Despite durable responses achieved in most patients with the use of purine nucleoside analogs, approximately 40% of patients with HCL experience a relapse 10 years after treatment.1 Few predictors of response have been reported, but leukocytosis (hairy cells >10 x 109/L), splenomegaly (spleen size >10 cm), and the presence of unmutated immunoglobulin heavy chain variable region genes all have been associated with a shorter event-free survival (defined as the time from first treatment to disease progression, treatment for relapse, or death due to HCL) following cladribine treatment.28
Minimal residual disease (MRD), which is present in 40% to 60% of patients with HCL who are in complete remission after initial treatment, may be predictive of relapses.29,30 The elimination of MRD leading to a longer relapse-free interval, however, has not been uniformly established.1 MRD prognostic implications may be confounded by the sensitivity of techniques that are used to assess MRD, the lack of uniform criteria to define MRD, and the small sample sizes used in published studies.29 Some patients with HCL may have MRD or even morphologically evident disease following their initial treatment, but they do not experience overt clinical relapses.1 Despite the debate, accumulating data suggest that the persistence of MRD after initial therapy with a purine nucleoside analogs is predictive of eventual relapse.

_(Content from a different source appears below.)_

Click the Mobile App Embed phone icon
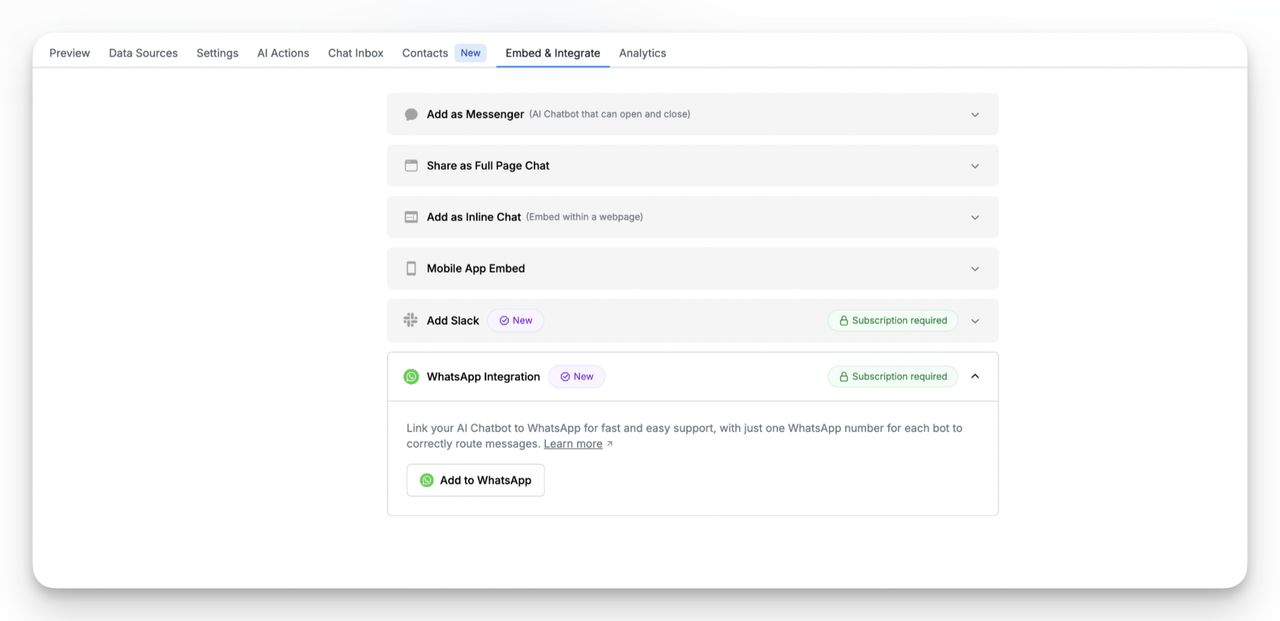[x=411, y=269]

Wheaton and colleagues reported that during a 3-year follow up, 50% of patients with MRD, detected by immunohistochemistry relapsed, compared with 4% of those without MRD (P = .016).30 López-Rubio and coworkers also reported that patients with MRD following treatment with pentostatin or cladribine had a shorter treatment-free interval than did those without MRD (97 months vs not reached, respectively; P <.049).31
The prognostic implication of MRD may evolve with improvements in detection technologies. Advanced flow cytometry techniques have been developed to detect MRD in patients with HCL.32 Flow cytometry that has the ability to detect a level of HCL cells of <0.01% is considered the most sensitive assay.8 Other tests that use sequence-specific probes and primers are in development, but are considered investigational. 8
At relapse, additional courses of nucleoside analogs can be used. Complete response rates, however, are lower with subsequent courses of purine analogs. In addition, pentostatin and cladribine can cause immunosuppression for a considerable period of time.1 Hence, concerns exist regarding the use of multiple courses of these agents. Although rituximab can be used and has the advantage of sparing T lymphocytes, the overall response rate with this agent is lower (26% to 80%).1 Complete response rates with the use of rituximab in patients with HCL range from 10% to 66%.1
Novel therapeutic agents are necessary to improve the treatment of patients with relapsed HCL. One of these drugs—a high-affinity anti-CD22 immunotoxin—has recently been approved.9,10 Other agents, including BRAF inhibitors and MAPK inhibitors, are currently in development.29
Conclusions and Future Directions
Advances regarding the pathogenesis of HCL have helped to elucidate the significance of the BRAF V600E mutation in the cycle of disease. Therapeutically, purine nucleoside analogs have shown to be effective agents. And yet, despite high 5-year survival rates, some patients relapse as far out as 10 years following treatment. Therefore, effective treatments for those with relapsed HCL are needed. Novel therapeutic agents in development capitalize on the knowledge of the unique biologic and immunophenotypic characteristics of hairy cells, including their surface antigen expressions (eg, CD22), BRAF V600E mutations, and downstream signaling pathways.